• _阅读节选_

传统观念与新思想内在冲突的夹缝中人

2009-06-03 03:14冯宪华彭相文
现代语文(学术综合) 2009年3期

冯宪华 彭相文

摘 要:曾树生这个八年抗战时期的职业女性处在家庭伦理关系中妻子、儿媳、母亲、自我的四种角色中,她追寻的婚姻是“夫死子散”的一个结局。由于传统文化的习染,家庭责任与自我价值的矛盾,给她造成了困惑与迷惘,使她不自觉地成为那个时代传统观念与新思想内在冲突的夹缝中人。

关键词:《寒夜》 曾树生 新女性 女性家庭角色 社会角色

巴金是我国著名的现实主义作家,《寒夜》是其创作风格成熟的代表作,曾树生是这部小说的女主人公。《寒夜》对曾树生生存状态和心理活动的描写,给读者展示了家庭伦理关系的复杂,新思潮对女性家庭角色的冲击以及女性社会角色在现代转型期给女性带来的机会与困惑。

• _已存条目_
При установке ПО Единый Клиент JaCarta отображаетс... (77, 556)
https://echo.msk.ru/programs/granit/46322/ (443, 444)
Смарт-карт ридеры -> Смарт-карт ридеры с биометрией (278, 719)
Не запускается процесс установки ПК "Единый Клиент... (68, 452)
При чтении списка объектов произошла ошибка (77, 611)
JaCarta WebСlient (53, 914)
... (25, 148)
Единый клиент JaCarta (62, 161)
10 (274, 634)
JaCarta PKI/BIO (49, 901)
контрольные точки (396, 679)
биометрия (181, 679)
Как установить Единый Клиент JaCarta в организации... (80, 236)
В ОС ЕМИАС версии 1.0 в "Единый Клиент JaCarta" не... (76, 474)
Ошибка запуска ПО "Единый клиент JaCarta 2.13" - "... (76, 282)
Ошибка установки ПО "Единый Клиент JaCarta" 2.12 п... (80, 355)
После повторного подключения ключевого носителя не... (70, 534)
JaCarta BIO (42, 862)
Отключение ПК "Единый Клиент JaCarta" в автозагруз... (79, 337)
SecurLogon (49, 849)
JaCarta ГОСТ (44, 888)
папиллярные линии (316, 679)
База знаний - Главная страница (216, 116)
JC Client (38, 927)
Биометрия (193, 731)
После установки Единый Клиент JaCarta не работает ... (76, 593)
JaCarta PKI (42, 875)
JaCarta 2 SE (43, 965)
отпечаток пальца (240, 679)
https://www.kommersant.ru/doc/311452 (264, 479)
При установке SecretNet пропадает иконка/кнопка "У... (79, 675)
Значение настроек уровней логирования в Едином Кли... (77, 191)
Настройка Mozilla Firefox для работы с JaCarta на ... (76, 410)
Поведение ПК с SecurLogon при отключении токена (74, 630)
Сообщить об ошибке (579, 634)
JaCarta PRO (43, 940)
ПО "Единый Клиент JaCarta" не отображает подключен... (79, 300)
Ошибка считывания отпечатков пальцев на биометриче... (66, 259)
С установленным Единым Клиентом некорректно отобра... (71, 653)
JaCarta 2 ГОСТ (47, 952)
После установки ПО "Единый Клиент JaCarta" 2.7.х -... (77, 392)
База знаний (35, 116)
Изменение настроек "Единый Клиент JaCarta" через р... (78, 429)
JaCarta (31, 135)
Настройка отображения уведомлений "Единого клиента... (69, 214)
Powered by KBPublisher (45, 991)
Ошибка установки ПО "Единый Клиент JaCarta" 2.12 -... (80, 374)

---

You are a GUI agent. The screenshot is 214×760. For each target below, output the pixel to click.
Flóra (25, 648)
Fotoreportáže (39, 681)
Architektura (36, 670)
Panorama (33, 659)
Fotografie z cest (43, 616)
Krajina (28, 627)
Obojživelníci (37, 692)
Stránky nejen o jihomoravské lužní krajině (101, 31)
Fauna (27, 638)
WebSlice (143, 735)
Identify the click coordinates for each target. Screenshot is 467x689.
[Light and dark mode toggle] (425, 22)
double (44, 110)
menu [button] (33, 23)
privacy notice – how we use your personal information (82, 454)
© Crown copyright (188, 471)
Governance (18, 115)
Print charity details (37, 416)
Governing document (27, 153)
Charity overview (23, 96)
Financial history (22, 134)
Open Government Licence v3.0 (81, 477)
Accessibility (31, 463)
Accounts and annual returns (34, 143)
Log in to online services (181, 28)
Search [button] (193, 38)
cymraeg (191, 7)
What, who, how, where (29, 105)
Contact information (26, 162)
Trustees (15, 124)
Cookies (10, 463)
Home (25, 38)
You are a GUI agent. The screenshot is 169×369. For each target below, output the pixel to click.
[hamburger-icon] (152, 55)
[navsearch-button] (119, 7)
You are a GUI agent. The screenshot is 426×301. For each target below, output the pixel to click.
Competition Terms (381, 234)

• _任务要求_
[A] 在关于《寒夜》的这篇文章里，巴金被称为怎样的作家？
[B] 请列出关于《寒夜》的这篇文章所说的曾树生在家庭伦理关系中所处的全部角色。
[C] 请从最后一句之后接着往下写，把关于《寒夜》的这篇文章延续下去。
这些资料与本练习毫无关系。

• _参考答案_
[A] 我国著名的现实主义作家。

[B] 妻子、儿媳、母亲、自我。

[C]
一、曾树生家庭伦理中的家庭角色

(一)曾树生在家庭中的妻子角色

作为受过大学教育的曾树生夫妇,在自由恋爱基础上建立起来的家庭是完全可以称作现代意义上的恋爱婚姻形态的,但是最后结果却是离散,甚至家破人亡。究其原因,除了动荡的社会、黑暗的国统区统治、汪母的责难等客观因素外,还是应该从婚姻本身、婚姻双方找寻答案。

1.曾树生在家庭中妻子角色的体现

“五四”运动给妇女引明了方向,却没能调和工作与家庭伦理里合理成分的矛盾,而当中的女性群体,又不能自觉地解决这一矛盾。整体上看《寒夜》,是“痴情汉与负心女”的故事,但从本质上讲曾树生从没有背叛过汪文宣。曾树生作为妻子,她努力争取物质利益,目的决不是分离,而是想改变经济状况。她有一定的责任心,为家庭提供经济来源,关心生病的丈夫;她们婚姻的解体有客观原因——婚姻传统的影响,也有主观因素——沟通“阻塞”。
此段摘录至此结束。